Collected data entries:
————————

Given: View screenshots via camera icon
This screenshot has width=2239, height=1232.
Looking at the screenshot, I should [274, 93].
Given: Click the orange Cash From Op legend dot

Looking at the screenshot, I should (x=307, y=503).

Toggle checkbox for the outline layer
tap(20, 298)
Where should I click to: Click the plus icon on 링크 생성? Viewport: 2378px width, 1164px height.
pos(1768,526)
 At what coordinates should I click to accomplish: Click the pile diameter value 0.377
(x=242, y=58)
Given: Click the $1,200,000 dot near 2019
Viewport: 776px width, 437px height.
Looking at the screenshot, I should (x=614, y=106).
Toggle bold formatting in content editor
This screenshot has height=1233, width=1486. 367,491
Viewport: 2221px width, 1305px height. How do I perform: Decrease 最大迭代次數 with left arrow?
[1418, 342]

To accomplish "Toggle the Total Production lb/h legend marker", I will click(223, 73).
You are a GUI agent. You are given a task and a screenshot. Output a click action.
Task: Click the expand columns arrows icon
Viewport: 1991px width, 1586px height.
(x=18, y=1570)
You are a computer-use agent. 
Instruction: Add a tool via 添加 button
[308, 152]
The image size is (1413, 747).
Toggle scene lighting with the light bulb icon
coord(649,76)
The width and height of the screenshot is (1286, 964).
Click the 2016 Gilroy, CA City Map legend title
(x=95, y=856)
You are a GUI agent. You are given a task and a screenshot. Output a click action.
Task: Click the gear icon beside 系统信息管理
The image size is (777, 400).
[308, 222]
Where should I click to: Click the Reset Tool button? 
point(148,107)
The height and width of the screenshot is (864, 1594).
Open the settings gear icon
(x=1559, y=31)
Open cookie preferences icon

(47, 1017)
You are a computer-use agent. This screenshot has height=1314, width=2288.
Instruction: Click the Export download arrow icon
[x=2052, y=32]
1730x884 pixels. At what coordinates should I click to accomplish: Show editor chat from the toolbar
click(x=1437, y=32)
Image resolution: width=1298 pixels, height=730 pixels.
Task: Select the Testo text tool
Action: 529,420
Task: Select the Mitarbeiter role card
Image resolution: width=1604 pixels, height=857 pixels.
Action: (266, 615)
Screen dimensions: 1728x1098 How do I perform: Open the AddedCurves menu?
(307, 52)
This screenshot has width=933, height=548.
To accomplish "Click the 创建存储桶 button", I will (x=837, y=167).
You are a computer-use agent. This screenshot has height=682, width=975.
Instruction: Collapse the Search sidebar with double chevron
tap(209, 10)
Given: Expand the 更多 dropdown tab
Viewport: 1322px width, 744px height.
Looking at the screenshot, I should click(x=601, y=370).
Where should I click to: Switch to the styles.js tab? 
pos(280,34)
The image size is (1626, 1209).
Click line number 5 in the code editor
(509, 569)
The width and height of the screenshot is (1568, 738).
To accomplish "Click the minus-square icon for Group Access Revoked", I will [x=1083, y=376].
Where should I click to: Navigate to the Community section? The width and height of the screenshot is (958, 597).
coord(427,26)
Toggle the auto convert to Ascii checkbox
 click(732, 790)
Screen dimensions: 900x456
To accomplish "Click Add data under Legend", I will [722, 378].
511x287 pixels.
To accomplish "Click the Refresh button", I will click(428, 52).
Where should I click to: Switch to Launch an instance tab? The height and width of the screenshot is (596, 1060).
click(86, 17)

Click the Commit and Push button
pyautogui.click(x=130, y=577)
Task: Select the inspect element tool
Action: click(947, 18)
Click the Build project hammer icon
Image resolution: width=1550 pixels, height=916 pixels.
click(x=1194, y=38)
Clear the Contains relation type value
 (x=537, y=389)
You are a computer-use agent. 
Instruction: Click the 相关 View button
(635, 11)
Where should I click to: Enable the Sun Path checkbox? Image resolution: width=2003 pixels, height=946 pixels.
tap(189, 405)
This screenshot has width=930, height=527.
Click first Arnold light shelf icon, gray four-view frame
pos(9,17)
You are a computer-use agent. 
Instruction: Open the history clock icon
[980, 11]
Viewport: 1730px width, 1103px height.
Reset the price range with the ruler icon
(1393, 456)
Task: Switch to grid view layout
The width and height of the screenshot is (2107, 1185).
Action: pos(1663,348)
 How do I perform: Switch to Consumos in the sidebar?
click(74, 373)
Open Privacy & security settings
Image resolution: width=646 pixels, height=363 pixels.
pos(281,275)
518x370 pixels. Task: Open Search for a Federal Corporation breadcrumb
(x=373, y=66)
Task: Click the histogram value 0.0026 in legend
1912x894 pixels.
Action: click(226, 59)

————————

WORK TASK ::
With the line containing "Image resolution: width=1550" as the start and the last line of the entries as the end, print that whole span exactly.

WORKED SOLUTION ::
Image resolution: width=1550 pixels, height=916 pixels.
click(x=1194, y=38)
Clear the Contains relation type value
 (x=537, y=389)
You are a computer-use agent. 
Instruction: Click the 相关 View button
(635, 11)
Where should I click to: Enable the Sun Path checkbox? Image resolution: width=2003 pixels, height=946 pixels.
tap(189, 405)
This screenshot has width=930, height=527.
Click first Arnold light shelf icon, gray four-view frame
pos(9,17)
You are a computer-use agent. 
Instruction: Open the history clock icon
[980, 11]
Viewport: 1730px width, 1103px height.
Reset the price range with the ruler icon
(1393, 456)
Task: Switch to grid view layout
The width and height of the screenshot is (2107, 1185).
Action: pos(1663,348)
 How do I perform: Switch to Consumos in the sidebar?
click(74, 373)
Open Privacy & security settings
Image resolution: width=646 pixels, height=363 pixels.
pos(281,275)
518x370 pixels. Task: Open Search for a Federal Corporation breadcrumb
(x=373, y=66)
Task: Click the histogram value 0.0026 in legend
1912x894 pixels.
Action: click(226, 59)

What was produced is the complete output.